Write out the full passage on F-35 pilots' rear visibility word for word.

_Text segment_
— start —
Regardless of all the sensors, here is why F-35 pilots need to visually check their 6 o’clock

In a recent post, we have explained that a recently leaked Pentagon report highlighted the poor “out-of-cockpit visibility in the F-35A”, a shortcoming that would limit the pilots ability to see aerial threats surrounding the plane putting the costly 5th generation plane at risk.

The problem would lie in the large head rest that impede rear visibility and the ability of the pilot to check the aircraft’s 6 o’clock for incoming aerial or surface threats.


Image credit: U.S. Air Force

Many readers have argued that the limited rear visibility is no big deal for a modern aircraft equipped with sensors capable of detecting threats coming from any direction.
— end —
_Provided data_
— start —
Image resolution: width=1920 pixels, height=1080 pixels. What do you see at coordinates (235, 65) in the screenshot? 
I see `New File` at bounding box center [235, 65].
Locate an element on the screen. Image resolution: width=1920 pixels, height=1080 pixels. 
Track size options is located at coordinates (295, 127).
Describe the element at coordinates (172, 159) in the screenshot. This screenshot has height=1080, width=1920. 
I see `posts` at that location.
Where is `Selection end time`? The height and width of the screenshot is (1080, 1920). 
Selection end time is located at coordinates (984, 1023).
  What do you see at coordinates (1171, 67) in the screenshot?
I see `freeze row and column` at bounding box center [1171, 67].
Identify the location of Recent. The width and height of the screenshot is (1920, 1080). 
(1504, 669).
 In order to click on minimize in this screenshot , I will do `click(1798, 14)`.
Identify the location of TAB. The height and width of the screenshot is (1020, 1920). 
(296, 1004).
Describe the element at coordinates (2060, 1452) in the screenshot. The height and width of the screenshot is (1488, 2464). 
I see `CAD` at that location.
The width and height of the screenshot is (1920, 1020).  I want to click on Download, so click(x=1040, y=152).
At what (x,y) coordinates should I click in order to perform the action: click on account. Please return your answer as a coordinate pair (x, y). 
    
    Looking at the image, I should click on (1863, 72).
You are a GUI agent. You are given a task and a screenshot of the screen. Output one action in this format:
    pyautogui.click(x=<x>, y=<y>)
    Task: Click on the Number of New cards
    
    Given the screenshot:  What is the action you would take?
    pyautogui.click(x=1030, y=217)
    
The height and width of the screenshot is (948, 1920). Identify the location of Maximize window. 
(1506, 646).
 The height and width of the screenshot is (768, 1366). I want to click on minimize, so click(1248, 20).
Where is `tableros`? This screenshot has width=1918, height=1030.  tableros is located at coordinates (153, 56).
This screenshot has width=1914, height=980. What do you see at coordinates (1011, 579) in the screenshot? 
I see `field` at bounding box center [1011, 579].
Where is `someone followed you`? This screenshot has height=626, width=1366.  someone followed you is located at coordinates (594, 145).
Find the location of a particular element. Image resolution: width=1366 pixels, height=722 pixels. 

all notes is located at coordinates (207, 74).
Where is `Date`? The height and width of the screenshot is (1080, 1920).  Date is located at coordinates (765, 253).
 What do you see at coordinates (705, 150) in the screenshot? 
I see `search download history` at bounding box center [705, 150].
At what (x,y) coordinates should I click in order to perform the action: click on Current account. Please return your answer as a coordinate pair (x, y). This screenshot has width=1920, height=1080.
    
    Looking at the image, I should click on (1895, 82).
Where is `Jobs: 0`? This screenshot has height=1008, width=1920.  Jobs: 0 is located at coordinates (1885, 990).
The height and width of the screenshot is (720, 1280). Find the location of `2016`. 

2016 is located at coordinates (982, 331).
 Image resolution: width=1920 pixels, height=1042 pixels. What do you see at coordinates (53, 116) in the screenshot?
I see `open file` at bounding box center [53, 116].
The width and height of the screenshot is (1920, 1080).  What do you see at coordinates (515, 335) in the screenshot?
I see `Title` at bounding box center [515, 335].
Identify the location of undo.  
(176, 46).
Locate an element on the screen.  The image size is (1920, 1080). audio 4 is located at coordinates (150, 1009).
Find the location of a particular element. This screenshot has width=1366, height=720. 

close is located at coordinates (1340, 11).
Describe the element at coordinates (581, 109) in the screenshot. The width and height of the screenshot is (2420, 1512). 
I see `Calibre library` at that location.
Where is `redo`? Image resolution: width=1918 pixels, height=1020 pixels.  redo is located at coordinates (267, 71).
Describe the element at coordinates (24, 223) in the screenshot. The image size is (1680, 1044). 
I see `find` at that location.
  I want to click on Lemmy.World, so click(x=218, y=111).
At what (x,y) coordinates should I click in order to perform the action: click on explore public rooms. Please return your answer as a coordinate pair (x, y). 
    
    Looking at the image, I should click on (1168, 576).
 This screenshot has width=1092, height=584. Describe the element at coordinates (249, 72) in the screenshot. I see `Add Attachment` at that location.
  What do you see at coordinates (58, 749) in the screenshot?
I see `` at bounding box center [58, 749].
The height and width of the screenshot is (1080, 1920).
— end —
_Correct answer_
Regardless of all the sensors, here is why F-35 pilots need to visually check their 6 o’clock

In a recent post, we have explained that a recently leaked Pentagon report highlighted the poor “out-of-cockpit visibility in the F-35A”, a shortcoming that would limit the pilots ability to see aerial threats surrounding the plane putting the costly 5th generation plane at risk.

The problem would lie in the large head rest that impede rear visibility and the ability of the pilot to check the aircraft’s 6 o’clock for incoming aerial or surface threats.


Image credit: U.S. Air Force

Many readers have argued that the limited rear visibility is no big deal for a modern aircraft equipped with sensors capable of detecting threats coming from any direction.